Association of human lymph node homing receptor (Leu 8) with the TCR/CD3 complex.

Abstract

Cross-linking of the human homologue of the murine MEL-14 lymph node homing receptor (Selectin-1, LECAM-1, Leu 8) on both T and B cells results in modification of cell function. To investigate this phenomenon, we performed studies to determine if the Leu 8 molecule influences T cell activation via the TCR/CD3 complex. In initial studies, we treated T cells with immobilized anti-CD3 (OKT3 mAb) in the presence or absence of immobilized Leu 8 mAb. We found that although Leu 8 mAb alone had no effect on T cell proliferation, this antibody markedly augmented immobilized OKT3 mAb-induced proliferation. In further studies, we immunoprecipitated surface radioiodinated T cell lysates with OKT3 and Leu 8 mAb to determine if molecules in the TCR/CD3 complex associate with Leu 8 molecules.

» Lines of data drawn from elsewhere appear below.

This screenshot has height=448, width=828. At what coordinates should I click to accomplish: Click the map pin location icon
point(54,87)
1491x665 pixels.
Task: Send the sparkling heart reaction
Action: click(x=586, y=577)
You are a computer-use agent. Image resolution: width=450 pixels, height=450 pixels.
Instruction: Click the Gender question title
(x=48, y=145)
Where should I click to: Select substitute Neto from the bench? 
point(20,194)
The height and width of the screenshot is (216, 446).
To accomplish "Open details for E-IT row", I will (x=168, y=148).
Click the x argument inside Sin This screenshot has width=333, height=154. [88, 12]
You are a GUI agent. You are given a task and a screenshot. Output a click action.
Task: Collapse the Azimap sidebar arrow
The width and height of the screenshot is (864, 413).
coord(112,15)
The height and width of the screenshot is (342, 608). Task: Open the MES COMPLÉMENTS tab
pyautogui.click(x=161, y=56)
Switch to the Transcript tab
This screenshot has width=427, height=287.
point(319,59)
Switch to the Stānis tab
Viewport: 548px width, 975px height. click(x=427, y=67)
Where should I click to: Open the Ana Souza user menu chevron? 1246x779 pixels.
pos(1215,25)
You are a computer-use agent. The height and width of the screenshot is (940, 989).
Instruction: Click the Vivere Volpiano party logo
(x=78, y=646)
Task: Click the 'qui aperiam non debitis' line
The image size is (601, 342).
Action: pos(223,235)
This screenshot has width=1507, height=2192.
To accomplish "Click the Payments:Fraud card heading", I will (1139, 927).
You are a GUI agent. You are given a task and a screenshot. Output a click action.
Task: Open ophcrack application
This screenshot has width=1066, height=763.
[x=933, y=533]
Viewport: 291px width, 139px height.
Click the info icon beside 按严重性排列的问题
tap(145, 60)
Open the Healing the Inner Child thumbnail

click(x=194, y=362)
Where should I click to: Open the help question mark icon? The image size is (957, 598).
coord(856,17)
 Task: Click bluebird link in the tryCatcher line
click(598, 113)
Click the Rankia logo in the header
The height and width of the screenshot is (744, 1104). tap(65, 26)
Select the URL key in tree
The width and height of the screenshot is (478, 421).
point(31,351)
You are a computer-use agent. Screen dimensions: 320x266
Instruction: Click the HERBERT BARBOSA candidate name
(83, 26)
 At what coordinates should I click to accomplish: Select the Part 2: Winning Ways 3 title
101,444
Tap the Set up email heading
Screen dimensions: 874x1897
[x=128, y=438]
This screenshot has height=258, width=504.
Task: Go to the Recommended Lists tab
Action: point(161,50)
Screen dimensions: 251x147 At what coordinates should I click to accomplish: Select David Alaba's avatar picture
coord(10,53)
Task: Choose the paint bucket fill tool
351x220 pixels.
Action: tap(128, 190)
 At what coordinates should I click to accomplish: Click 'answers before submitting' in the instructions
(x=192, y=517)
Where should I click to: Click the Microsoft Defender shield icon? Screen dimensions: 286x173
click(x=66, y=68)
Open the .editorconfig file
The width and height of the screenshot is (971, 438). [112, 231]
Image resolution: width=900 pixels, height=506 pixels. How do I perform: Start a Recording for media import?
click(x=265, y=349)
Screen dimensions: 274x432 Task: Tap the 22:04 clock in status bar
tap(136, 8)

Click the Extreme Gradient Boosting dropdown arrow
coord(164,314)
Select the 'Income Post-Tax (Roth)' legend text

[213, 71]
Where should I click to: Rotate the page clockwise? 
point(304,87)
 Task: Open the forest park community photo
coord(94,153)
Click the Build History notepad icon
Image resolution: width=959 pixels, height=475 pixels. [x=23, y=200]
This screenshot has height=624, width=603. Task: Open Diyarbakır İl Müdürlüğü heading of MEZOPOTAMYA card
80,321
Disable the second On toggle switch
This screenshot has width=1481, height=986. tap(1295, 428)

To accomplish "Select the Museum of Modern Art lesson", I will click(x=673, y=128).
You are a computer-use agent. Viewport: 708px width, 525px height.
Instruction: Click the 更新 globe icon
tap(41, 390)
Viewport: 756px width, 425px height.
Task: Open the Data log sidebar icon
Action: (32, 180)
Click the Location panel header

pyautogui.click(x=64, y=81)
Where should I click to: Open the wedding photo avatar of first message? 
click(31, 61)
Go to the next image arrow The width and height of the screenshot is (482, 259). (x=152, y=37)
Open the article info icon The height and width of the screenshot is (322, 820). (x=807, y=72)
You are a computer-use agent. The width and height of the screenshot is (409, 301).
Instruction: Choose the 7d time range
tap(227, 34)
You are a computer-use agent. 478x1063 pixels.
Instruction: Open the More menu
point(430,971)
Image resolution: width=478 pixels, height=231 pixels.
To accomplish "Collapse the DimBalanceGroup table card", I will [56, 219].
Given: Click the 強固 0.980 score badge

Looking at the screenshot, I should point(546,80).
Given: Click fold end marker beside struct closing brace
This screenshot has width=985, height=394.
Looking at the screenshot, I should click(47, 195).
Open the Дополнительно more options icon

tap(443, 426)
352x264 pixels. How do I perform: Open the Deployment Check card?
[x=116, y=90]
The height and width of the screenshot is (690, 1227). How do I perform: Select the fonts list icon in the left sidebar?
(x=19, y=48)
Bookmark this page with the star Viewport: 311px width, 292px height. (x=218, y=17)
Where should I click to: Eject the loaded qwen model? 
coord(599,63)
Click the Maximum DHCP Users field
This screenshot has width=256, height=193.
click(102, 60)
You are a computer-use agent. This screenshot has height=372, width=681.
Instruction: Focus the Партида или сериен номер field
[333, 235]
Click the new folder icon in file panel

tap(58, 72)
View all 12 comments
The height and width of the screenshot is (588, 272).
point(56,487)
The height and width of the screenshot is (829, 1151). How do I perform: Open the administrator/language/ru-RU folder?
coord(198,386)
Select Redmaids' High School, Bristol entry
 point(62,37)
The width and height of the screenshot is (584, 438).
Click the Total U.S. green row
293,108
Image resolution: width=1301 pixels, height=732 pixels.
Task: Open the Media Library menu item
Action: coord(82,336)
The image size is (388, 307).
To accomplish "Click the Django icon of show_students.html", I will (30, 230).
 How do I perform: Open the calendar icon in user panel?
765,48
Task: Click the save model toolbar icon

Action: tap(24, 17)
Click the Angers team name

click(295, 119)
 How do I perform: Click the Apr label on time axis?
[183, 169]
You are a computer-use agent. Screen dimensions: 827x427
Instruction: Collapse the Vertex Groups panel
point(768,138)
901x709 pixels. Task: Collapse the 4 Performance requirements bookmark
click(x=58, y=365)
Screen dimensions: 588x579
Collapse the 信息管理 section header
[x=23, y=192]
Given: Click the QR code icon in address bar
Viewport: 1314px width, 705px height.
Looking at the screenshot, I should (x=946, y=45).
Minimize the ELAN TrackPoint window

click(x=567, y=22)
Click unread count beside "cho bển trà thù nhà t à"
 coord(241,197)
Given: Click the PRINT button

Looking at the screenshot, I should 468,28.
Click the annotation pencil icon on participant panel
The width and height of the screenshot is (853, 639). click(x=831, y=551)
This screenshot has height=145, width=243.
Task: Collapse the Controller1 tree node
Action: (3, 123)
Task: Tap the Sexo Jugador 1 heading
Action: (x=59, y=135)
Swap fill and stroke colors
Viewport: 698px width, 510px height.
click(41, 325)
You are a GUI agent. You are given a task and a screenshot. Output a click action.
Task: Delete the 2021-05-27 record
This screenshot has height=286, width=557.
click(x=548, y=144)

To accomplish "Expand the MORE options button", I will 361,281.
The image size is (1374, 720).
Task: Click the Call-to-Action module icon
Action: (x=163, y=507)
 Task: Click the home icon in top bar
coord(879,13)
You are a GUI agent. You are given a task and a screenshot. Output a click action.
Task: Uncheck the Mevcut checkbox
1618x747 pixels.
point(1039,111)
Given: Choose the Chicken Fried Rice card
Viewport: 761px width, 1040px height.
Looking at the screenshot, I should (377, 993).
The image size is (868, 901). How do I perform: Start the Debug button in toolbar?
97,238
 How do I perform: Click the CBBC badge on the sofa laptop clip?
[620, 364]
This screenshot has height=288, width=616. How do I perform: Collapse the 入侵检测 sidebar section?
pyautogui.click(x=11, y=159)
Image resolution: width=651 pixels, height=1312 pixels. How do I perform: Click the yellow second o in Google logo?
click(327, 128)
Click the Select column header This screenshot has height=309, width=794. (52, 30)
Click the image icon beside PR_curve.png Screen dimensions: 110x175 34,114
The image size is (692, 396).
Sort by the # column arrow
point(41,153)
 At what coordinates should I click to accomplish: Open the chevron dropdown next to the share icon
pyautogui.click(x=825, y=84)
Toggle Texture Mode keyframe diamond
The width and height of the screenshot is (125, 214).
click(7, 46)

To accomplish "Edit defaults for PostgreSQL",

Although Leu 8 mAb immunoprecipitated only a single protein of approximately 80 kDa from T cell lysates treated with Nonidet P-40 under reducing condition, it coimmunoprecipitated additional proteins of 48, 42, 28, 24, and 22 kDa from T cell lysates treated with 3-[(3-cholamidopropyl)-dimethylammonio]-1-propanesulfonate. These additional proteins were identified as the alpha-, beta-, gamma-, delta-, and epsilon-chains of the TCR/CD3 complex by one-dimensional and two-dimensional diagonal SDS-PAGE. Densitometric scanning showed that, on average, 18% of the TCR/CD3 complex associates with Leu 8. In a final study, we showed by immunoblotting analysis using anti-zeta peptide antibody that Leu 8 mAb coimmunoprecipitates the zeta-chain of CD3. These results indicate that the human lymph node homing receptor homologue (Leu 8) participates in the activation of T cells, probably via its association with the TCR/CD3 complex.